Task prompt | Go through the data and say how many lines include the string "settings"; return only the figure.

Records provided |
━━━━━━━━
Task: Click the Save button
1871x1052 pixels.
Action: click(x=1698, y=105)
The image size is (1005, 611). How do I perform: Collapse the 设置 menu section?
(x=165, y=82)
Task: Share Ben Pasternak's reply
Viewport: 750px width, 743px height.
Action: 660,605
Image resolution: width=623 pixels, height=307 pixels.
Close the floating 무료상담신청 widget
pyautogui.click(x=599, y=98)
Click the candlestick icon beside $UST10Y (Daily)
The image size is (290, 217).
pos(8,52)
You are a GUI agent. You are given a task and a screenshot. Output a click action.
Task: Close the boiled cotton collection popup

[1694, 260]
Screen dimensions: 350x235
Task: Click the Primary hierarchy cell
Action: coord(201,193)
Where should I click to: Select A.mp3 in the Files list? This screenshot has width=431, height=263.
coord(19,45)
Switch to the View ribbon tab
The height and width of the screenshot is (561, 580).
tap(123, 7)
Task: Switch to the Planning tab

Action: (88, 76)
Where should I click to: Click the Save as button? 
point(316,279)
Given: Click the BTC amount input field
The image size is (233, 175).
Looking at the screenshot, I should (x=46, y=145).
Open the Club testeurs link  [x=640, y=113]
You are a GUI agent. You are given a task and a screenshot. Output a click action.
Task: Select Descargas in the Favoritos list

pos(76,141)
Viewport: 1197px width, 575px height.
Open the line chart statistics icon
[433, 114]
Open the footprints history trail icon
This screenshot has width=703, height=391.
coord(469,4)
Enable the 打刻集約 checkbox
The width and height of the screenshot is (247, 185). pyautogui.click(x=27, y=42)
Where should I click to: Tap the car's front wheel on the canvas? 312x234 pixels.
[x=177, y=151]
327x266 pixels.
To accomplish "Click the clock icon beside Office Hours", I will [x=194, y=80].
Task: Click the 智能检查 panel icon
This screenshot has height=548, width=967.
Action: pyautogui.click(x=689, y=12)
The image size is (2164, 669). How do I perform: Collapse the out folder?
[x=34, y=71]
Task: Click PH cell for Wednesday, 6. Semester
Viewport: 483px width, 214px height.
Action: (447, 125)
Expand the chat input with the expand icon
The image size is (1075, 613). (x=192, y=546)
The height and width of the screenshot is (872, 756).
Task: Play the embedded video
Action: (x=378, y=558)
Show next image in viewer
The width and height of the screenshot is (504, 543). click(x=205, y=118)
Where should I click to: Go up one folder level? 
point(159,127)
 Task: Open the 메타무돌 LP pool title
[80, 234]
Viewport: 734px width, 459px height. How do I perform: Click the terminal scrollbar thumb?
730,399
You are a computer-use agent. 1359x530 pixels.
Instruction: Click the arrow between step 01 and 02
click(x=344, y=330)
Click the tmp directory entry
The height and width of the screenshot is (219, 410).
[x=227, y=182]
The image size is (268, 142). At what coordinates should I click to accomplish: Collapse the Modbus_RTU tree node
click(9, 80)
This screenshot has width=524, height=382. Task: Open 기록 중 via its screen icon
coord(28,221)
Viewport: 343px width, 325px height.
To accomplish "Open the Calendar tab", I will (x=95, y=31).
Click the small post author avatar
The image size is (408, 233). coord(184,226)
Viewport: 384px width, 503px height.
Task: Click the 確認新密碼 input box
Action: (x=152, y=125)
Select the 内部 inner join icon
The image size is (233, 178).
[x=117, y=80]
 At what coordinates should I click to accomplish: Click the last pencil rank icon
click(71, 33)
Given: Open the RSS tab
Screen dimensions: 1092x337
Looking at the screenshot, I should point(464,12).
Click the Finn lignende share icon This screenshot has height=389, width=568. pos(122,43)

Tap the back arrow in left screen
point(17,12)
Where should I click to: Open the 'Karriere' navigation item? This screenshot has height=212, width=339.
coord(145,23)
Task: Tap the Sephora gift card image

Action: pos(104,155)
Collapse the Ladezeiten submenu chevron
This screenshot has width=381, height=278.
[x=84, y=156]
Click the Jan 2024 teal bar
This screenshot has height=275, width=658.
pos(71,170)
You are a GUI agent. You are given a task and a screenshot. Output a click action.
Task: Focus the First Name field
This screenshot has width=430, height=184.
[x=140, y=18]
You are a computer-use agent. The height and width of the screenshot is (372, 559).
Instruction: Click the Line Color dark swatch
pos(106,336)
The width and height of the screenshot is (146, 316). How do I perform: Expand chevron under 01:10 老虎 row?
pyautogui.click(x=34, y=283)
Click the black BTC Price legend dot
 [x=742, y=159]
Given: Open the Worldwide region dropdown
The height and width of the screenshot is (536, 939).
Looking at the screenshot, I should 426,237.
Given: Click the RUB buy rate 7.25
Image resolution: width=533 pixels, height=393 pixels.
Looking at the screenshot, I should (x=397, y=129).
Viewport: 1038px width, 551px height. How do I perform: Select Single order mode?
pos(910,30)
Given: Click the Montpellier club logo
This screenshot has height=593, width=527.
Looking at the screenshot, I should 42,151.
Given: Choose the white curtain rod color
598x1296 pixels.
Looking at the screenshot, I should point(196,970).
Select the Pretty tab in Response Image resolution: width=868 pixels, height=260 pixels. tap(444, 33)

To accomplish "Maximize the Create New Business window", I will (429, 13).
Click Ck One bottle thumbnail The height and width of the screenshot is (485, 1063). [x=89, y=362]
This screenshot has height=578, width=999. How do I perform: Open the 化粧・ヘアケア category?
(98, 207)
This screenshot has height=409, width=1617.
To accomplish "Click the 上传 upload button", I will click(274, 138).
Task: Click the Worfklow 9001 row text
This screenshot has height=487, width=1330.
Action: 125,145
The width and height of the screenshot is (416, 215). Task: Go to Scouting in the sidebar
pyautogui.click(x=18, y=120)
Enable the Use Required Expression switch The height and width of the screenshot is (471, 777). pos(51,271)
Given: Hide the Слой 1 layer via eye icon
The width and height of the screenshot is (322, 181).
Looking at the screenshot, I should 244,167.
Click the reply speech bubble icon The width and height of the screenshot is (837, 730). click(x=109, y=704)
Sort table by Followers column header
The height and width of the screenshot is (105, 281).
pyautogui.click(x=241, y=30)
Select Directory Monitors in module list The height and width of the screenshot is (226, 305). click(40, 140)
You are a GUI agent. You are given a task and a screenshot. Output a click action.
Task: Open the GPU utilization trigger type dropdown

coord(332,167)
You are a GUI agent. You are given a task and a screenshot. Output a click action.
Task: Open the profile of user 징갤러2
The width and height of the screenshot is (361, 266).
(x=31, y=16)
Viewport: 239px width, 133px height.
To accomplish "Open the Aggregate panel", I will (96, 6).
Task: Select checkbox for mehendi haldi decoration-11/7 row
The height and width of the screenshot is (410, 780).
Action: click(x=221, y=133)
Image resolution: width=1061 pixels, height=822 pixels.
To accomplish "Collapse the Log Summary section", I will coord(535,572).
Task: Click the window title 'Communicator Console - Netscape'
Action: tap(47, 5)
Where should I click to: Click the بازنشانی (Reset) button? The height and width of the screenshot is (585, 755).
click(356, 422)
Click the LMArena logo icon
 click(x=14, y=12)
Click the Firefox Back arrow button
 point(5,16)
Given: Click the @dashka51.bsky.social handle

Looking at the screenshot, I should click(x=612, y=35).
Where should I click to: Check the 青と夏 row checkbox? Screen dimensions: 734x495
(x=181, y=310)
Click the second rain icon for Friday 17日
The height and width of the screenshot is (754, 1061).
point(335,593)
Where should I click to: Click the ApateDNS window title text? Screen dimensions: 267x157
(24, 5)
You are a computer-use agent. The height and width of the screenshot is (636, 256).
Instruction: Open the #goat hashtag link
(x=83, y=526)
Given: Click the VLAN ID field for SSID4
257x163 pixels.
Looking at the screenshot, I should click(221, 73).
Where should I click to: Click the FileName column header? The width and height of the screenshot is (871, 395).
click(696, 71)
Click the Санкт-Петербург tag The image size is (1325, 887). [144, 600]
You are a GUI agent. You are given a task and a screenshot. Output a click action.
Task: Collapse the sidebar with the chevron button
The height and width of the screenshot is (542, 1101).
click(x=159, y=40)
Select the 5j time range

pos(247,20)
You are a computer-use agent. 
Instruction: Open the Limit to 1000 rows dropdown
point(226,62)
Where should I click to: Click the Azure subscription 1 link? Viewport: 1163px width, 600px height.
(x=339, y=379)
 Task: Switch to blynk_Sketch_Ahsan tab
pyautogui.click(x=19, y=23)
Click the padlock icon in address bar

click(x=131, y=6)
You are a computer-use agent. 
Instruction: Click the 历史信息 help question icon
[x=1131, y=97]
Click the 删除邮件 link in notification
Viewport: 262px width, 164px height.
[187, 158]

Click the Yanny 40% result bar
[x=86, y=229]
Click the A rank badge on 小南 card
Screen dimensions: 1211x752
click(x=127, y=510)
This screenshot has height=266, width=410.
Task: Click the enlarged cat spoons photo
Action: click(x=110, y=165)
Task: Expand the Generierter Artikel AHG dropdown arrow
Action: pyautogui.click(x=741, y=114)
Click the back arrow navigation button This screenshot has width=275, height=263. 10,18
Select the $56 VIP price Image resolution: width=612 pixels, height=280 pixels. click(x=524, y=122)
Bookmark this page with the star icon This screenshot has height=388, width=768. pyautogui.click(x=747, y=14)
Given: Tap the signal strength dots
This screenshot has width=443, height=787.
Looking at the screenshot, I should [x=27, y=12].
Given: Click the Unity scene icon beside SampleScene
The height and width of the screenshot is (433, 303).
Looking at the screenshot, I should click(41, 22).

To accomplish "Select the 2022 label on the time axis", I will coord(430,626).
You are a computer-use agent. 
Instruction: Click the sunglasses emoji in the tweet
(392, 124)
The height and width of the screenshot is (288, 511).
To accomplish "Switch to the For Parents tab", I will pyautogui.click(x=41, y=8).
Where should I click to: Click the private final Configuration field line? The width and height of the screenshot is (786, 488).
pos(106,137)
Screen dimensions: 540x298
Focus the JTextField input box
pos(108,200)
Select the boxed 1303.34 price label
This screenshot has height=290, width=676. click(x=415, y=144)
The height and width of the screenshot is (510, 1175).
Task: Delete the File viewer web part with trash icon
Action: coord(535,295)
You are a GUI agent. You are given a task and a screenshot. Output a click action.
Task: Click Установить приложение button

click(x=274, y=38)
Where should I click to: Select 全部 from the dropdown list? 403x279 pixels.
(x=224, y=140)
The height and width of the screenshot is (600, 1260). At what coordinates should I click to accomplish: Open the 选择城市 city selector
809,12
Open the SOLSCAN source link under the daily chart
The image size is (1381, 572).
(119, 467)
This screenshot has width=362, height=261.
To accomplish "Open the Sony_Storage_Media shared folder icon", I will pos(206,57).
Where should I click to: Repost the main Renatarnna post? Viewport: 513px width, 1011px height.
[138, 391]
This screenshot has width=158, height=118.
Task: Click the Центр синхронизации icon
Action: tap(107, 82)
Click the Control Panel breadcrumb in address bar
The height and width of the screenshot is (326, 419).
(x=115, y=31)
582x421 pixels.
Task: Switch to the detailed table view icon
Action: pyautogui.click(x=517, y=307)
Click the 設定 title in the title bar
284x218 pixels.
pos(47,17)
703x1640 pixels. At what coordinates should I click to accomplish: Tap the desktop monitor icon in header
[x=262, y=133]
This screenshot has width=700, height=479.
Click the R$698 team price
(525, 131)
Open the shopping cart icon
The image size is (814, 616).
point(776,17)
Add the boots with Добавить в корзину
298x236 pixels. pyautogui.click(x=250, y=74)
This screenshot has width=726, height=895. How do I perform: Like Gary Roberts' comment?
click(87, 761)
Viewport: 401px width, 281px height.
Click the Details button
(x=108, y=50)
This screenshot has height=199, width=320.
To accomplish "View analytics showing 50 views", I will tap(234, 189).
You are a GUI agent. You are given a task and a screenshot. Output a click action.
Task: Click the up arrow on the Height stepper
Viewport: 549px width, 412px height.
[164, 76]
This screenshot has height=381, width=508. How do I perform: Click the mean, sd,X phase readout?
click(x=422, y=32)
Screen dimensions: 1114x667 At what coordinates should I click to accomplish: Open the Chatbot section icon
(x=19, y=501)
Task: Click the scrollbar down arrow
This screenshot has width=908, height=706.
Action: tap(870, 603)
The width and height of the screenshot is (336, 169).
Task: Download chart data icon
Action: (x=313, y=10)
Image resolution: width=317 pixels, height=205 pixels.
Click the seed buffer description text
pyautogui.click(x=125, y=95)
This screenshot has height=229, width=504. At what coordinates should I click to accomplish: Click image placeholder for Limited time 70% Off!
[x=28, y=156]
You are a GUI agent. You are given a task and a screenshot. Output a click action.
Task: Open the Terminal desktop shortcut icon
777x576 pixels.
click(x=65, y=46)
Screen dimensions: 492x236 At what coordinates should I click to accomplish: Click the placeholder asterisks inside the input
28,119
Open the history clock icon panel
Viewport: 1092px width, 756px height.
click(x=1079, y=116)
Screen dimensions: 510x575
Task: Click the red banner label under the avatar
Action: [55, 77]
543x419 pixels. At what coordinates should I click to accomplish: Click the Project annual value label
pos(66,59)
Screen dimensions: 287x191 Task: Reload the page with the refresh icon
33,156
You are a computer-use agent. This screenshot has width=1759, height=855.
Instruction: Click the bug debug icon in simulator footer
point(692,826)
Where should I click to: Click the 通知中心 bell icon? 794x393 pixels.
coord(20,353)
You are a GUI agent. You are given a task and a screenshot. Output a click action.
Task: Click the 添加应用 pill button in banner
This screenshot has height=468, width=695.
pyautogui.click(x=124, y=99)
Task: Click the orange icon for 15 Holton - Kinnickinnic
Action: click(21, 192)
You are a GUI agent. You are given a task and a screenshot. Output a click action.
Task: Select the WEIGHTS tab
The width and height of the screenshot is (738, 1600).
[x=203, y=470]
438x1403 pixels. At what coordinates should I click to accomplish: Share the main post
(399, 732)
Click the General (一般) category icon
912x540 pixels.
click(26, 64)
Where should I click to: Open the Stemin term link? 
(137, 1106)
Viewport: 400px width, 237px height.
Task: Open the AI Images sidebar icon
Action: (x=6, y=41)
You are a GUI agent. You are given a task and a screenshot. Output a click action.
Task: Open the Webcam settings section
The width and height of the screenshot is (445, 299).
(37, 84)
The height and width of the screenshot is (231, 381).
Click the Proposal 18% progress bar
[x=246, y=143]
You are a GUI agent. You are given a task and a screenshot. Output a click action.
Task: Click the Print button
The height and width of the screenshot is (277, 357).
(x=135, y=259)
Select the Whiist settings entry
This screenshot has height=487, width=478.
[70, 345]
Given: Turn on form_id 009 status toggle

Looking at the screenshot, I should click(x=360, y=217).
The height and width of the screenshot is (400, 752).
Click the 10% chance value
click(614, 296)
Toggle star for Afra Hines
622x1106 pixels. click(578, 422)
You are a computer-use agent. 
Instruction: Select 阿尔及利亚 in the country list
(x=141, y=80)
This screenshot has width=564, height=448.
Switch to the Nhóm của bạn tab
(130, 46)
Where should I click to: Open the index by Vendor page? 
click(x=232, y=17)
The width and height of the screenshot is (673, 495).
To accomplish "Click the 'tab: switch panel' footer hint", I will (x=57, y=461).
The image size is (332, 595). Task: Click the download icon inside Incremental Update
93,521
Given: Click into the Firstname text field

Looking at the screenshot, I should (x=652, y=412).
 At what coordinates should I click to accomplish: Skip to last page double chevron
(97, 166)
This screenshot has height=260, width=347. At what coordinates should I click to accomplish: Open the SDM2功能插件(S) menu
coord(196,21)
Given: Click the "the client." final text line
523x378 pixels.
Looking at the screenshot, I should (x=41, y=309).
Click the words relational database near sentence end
━━━━━━━━
Exercise answer | 2